_任务要求:_ 所给文本从 keras.layers 导入了哪些名称？请全部列出。

_所给文本:_
In [3]:
import pickle
import numpy as np
import pandas as pd
from keras.utils import np_utils
from keras.utils.vis_utils import plot_model
from keras.models import Sequential
from keras.preprocessing.sequence import pad_sequences
from keras.layers import LSTM, Dense, Embedding, Dropout
from sklearn.model_selection import train_test_split
from sklearn.metrics import accuracy_score

# 导入数据
# 文件的数据中，特征为evaluation, 类别为label.
def load_data(filepath, input_shape=20):
    df = pd.read_csv(filepath)

    # 标签及词汇表
    labels, vocabulary = list(df['label'].unique()), list(df['evaluation'].unique())

    # 构造字符级别的特征
    string = ''
    for word in vocabulary:
        string += word

    vocabulary = set(string)

    # 字典列表
    word_dictionary = {word: i+1 for i, word in enumerate(vocabulary)}
    with open('word_dict.pk', 'wb') as f:
        pickle.dump(word_dictionary, f)
    inverse_word_dictionary = {i+1: word for i, word in enumerate(vocabulary)}
    label_dictionary = {label: i for i, label in enumerate(labels)}
    with open('label_dict.pk', 'wb') as f:
        pickle.dump(label_dictionary, f)

_记录列表:_

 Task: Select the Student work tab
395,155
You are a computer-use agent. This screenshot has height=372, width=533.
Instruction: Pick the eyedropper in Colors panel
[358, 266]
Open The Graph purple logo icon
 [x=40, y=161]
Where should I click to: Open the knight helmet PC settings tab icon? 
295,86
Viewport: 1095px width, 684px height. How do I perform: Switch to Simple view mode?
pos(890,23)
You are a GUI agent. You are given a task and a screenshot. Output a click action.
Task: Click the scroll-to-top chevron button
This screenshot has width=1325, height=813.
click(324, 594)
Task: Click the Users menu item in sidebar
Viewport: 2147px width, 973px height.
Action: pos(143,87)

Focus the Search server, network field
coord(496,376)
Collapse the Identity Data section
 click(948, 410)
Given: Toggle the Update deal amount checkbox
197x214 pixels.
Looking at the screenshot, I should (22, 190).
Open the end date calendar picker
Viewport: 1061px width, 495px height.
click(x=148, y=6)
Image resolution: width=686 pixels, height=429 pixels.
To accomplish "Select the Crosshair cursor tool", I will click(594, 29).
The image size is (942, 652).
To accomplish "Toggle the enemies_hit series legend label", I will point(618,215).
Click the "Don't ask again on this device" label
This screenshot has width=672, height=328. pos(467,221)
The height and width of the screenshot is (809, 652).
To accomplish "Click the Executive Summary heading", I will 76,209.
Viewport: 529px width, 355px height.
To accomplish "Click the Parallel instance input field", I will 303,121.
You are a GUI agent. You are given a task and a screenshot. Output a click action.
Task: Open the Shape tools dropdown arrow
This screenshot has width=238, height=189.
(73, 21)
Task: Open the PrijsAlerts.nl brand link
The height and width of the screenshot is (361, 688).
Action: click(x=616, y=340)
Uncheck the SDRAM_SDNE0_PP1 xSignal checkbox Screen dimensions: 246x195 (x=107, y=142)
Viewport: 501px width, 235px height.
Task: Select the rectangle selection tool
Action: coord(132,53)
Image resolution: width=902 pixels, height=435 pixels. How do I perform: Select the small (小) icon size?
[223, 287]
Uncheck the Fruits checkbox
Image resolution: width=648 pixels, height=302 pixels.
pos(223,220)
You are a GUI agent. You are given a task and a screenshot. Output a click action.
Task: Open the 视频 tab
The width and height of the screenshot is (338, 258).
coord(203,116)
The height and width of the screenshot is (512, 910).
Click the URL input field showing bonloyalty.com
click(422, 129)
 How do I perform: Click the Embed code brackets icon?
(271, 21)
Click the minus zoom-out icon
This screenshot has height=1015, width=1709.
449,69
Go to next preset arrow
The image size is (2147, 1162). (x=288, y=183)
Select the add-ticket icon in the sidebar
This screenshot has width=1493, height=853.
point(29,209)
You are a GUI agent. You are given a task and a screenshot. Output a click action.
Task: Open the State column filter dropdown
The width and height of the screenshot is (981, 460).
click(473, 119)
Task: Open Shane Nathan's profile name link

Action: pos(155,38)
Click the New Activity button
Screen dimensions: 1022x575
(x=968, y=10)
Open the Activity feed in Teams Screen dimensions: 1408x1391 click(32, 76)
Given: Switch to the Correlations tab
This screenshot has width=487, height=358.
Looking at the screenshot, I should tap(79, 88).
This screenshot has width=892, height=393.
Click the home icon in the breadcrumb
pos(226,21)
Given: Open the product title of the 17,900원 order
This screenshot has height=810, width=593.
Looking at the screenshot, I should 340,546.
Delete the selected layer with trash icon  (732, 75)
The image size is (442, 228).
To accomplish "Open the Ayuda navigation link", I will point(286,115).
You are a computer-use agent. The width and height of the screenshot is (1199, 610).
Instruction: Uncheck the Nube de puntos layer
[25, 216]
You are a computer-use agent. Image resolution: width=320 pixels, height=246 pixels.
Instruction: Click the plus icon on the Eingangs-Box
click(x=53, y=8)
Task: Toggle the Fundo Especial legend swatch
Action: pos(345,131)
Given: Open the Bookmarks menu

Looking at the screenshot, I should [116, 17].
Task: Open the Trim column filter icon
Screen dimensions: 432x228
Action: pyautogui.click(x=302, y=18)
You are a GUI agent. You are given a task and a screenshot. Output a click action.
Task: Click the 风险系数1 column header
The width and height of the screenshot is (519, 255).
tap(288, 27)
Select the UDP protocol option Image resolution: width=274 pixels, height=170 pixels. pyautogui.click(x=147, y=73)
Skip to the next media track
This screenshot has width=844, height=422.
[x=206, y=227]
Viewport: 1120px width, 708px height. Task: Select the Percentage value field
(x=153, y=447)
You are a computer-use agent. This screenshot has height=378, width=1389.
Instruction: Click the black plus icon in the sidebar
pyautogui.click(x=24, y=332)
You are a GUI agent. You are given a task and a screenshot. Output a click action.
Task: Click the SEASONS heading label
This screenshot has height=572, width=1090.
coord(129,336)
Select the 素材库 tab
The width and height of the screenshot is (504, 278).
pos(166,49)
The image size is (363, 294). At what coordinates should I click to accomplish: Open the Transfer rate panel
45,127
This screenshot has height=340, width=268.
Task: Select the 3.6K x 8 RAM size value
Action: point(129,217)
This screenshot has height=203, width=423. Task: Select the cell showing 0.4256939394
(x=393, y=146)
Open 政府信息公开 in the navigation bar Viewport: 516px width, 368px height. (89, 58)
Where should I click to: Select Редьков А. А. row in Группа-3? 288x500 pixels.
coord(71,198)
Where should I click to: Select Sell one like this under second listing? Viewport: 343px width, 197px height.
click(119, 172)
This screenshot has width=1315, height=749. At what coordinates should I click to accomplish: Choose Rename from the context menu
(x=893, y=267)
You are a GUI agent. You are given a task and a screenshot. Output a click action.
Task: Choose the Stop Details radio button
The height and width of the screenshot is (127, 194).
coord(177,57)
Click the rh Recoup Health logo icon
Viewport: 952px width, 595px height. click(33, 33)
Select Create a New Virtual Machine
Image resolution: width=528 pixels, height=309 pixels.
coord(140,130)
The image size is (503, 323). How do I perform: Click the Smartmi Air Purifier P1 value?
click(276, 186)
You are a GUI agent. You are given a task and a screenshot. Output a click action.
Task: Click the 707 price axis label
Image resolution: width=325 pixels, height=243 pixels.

_练习结果:_ LSTM、Dense、Embedding、Dropout